▸ **SELECTION**:
Belonging to a predominantly gay gym means seeing muscled men packed into workout clothes that accent the assets while revealing just enough of them. The peacock vibe can be intimidating, until you shrug your shoulders and just let the sporty ones be sporty.
That’s what I did with two recent sporty-looking test cars, a Mitsubishi Mirage GT and a Toyota Camry SE Special Edition. Both indulge your inner peacock while doing everything you need them to do.
The Mirage and Camry both have shiny and high-contrast aluminum wheels that grab your eye. They also both have squinty expressions with mesh grilles, as well as fog lights. They have the serious look of someone who has entered their 40th minute on the elliptical.
Both the Mirage GT and Camry SE are edgier versions of two very practical cars, each in their own ways.
At less than 150 inches in length, the Mirage is a dream in San Francisco, where it can fit into the smallest of parking spaces. Its wonderfully tight, 31-foot turning circle allows it to spin a tight arc to grab a spot across the street. Spend a week doing errand runs with a Mirage, and you will love the fresh-from-Soulcycle vibe it can give the proceedings.

▸ **DATASET EXCERPTS**:
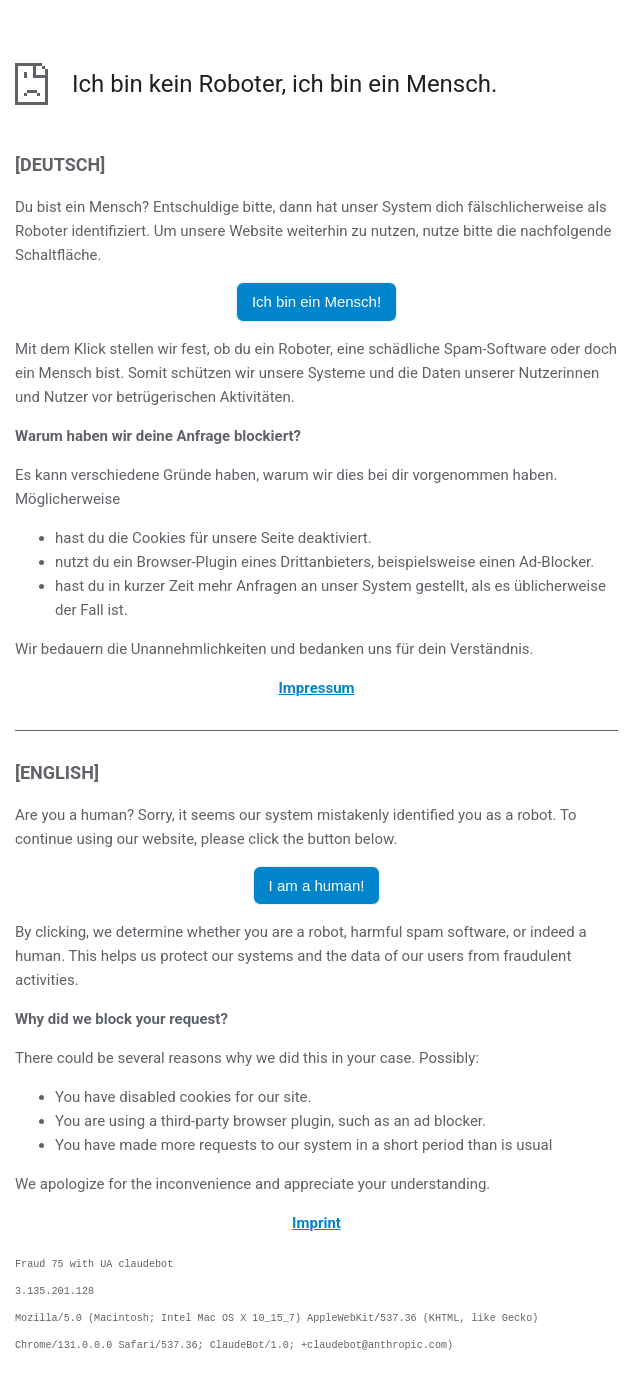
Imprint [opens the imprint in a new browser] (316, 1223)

--

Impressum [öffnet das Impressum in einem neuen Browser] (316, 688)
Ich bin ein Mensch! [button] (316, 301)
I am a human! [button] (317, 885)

▸ **CHALLENGE**: Reproduce everything in the car review from "Belonging to a" down to "ones be sporty.", word for word. Work from the car review alone.

▸ **RESULT**:
Belonging to a predominantly gay gym means seeing muscled men packed into workout clothes that accent the assets while revealing just enough of them. The peacock vibe can be intimidating, until you shrug your shoulders and just let the sporty ones be sporty.